:: Material provided ::
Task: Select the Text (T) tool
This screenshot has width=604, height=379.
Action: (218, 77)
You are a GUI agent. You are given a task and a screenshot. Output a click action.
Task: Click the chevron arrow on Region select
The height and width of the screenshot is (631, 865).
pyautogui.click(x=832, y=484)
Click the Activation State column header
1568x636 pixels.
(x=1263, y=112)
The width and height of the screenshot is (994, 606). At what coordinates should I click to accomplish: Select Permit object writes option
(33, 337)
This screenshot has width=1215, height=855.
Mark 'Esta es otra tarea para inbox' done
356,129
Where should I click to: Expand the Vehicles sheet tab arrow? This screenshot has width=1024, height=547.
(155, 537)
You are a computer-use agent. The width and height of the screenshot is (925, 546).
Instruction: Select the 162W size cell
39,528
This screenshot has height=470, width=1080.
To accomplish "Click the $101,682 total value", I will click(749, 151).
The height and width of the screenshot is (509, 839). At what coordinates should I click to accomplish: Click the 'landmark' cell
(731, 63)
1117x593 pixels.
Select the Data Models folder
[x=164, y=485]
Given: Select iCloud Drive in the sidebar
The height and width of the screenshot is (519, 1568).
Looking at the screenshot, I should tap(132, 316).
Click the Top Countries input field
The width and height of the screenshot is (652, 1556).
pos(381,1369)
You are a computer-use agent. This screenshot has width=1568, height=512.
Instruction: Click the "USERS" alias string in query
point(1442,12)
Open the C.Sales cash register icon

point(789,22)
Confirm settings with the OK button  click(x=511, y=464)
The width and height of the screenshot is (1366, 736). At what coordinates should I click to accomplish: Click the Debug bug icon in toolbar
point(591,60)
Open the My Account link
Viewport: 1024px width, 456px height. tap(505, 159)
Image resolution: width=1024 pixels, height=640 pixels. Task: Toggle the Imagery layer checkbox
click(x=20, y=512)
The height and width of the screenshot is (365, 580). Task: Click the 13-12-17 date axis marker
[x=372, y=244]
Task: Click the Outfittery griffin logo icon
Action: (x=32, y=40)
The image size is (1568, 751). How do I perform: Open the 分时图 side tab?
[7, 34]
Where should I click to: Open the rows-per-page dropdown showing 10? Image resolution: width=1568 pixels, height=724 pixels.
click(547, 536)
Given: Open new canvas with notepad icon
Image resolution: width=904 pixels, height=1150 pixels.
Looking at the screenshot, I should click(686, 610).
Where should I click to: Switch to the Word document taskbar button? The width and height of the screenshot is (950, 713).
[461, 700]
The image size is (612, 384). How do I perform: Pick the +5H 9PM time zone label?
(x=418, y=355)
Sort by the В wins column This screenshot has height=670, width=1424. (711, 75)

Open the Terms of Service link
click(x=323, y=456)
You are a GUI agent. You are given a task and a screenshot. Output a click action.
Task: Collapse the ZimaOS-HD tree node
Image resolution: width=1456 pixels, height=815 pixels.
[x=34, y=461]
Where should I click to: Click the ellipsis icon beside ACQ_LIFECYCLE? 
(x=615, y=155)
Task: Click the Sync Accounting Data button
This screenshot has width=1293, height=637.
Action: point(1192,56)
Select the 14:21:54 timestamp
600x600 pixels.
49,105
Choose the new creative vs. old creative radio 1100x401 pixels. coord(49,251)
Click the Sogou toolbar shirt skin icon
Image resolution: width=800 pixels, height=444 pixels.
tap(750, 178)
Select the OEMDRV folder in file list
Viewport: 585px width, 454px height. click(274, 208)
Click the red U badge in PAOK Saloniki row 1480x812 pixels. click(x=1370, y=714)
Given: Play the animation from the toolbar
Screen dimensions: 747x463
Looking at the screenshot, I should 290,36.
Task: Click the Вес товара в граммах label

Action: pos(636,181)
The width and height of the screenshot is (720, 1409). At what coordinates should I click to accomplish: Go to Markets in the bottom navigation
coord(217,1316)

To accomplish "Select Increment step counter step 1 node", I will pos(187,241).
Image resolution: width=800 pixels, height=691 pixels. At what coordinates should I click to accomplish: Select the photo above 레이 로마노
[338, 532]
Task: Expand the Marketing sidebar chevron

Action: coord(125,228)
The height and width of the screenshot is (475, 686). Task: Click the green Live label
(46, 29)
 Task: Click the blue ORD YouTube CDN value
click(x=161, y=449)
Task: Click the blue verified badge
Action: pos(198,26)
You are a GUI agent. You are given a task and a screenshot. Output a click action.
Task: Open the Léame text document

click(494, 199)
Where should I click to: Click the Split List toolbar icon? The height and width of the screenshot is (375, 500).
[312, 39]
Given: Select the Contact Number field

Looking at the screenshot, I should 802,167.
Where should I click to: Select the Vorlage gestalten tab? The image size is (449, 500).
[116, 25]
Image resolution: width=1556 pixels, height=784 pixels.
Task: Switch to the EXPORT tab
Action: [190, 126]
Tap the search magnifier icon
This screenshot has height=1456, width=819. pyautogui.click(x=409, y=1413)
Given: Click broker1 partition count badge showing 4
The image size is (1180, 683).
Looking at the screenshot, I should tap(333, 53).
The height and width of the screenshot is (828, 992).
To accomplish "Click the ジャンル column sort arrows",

:: What is required ::
An exact copy of the listing is the goal. Transcribe it in full.

:: Answer section ::
Task: Select the Text (T) tool
This screenshot has width=604, height=379.
Action: (218, 77)
You are a GUI agent. You are given a task and a screenshot. Output a click action.
Task: Click the chevron arrow on Region select
The height and width of the screenshot is (631, 865).
pyautogui.click(x=832, y=484)
Click the Activation State column header
1568x636 pixels.
(x=1263, y=112)
The width and height of the screenshot is (994, 606). At what coordinates should I click to accomplish: Select Permit object writes option
(33, 337)
This screenshot has width=1215, height=855.
Mark 'Esta es otra tarea para inbox' done
356,129
Where should I click to: Expand the Vehicles sheet tab arrow? This screenshot has width=1024, height=547.
(155, 537)
You are a computer-use agent. The width and height of the screenshot is (925, 546).
Instruction: Select the 162W size cell
39,528
This screenshot has height=470, width=1080.
To accomplish "Click the $101,682 total value", I will click(749, 151).
The height and width of the screenshot is (509, 839). At what coordinates should I click to accomplish: Click the 'landmark' cell
(731, 63)
1117x593 pixels.
Select the Data Models folder
[x=164, y=485]
Given: Select iCloud Drive in the sidebar
The height and width of the screenshot is (519, 1568).
Looking at the screenshot, I should tap(132, 316).
Click the Top Countries input field
The width and height of the screenshot is (652, 1556).
pos(381,1369)
You are a computer-use agent. This screenshot has width=1568, height=512.
Instruction: Click the "USERS" alias string in query
point(1442,12)
Open the C.Sales cash register icon

point(789,22)
Confirm settings with the OK button  click(x=511, y=464)
The width and height of the screenshot is (1366, 736). At what coordinates should I click to accomplish: Click the Debug bug icon in toolbar
point(591,60)
Open the My Account link
Viewport: 1024px width, 456px height. tap(505, 159)
Image resolution: width=1024 pixels, height=640 pixels. Task: Toggle the Imagery layer checkbox
click(x=20, y=512)
The height and width of the screenshot is (365, 580). Task: Click the 13-12-17 date axis marker
[x=372, y=244]
Task: Click the Outfittery griffin logo icon
Action: (x=32, y=40)
The image size is (1568, 751). How do I perform: Open the 分时图 side tab?
[7, 34]
Where should I click to: Open the rows-per-page dropdown showing 10? Image resolution: width=1568 pixels, height=724 pixels.
click(547, 536)
Given: Open new canvas with notepad icon
Image resolution: width=904 pixels, height=1150 pixels.
Looking at the screenshot, I should click(686, 610).
Where should I click to: Switch to the Word document taskbar button? The width and height of the screenshot is (950, 713).
[461, 700]
The image size is (612, 384). How do I perform: Pick the +5H 9PM time zone label?
(x=418, y=355)
Sort by the В wins column This screenshot has height=670, width=1424. (711, 75)

Open the Terms of Service link
click(x=323, y=456)
You are a GUI agent. You are given a task and a screenshot. Output a click action.
Task: Collapse the ZimaOS-HD tree node
Image resolution: width=1456 pixels, height=815 pixels.
[x=34, y=461]
Where should I click to: Click the ellipsis icon beside ACQ_LIFECYCLE? 
(x=615, y=155)
Task: Click the Sync Accounting Data button
This screenshot has width=1293, height=637.
Action: point(1192,56)
Select the 14:21:54 timestamp
600x600 pixels.
49,105
Choose the new creative vs. old creative radio 1100x401 pixels. coord(49,251)
Click the Sogou toolbar shirt skin icon
Image resolution: width=800 pixels, height=444 pixels.
tap(750, 178)
Select the OEMDRV folder in file list
Viewport: 585px width, 454px height. click(274, 208)
Click the red U badge in PAOK Saloniki row 1480x812 pixels. click(x=1370, y=714)
Given: Play the animation from the toolbar
Screen dimensions: 747x463
Looking at the screenshot, I should 290,36.
Task: Click the Вес товара в граммах label

Action: pos(636,181)
The width and height of the screenshot is (720, 1409). At what coordinates should I click to accomplish: Go to Markets in the bottom navigation
coord(217,1316)

To accomplish "Select Increment step counter step 1 node", I will pos(187,241).
Image resolution: width=800 pixels, height=691 pixels. At what coordinates should I click to accomplish: Select the photo above 레이 로마노
[338, 532]
Task: Expand the Marketing sidebar chevron

Action: coord(125,228)
The height and width of the screenshot is (475, 686). Task: Click the green Live label
(46, 29)
 Task: Click the blue ORD YouTube CDN value
click(x=161, y=449)
Task: Click the blue verified badge
Action: pos(198,26)
You are a GUI agent. You are given a task and a screenshot. Output a click action.
Task: Open the Léame text document

click(494, 199)
Where should I click to: Click the Split List toolbar icon? The height and width of the screenshot is (375, 500).
[312, 39]
Given: Select the Contact Number field

Looking at the screenshot, I should 802,167.
Where should I click to: Select the Vorlage gestalten tab? The image size is (449, 500).
[116, 25]
Image resolution: width=1556 pixels, height=784 pixels.
Task: Switch to the EXPORT tab
Action: [190, 126]
Tap the search magnifier icon
This screenshot has height=1456, width=819. pyautogui.click(x=409, y=1413)
Given: Click broker1 partition count badge showing 4
The image size is (1180, 683).
Looking at the screenshot, I should tap(333, 53).
The height and width of the screenshot is (828, 992).
To accomplish "Click the ジャンル column sort arrows",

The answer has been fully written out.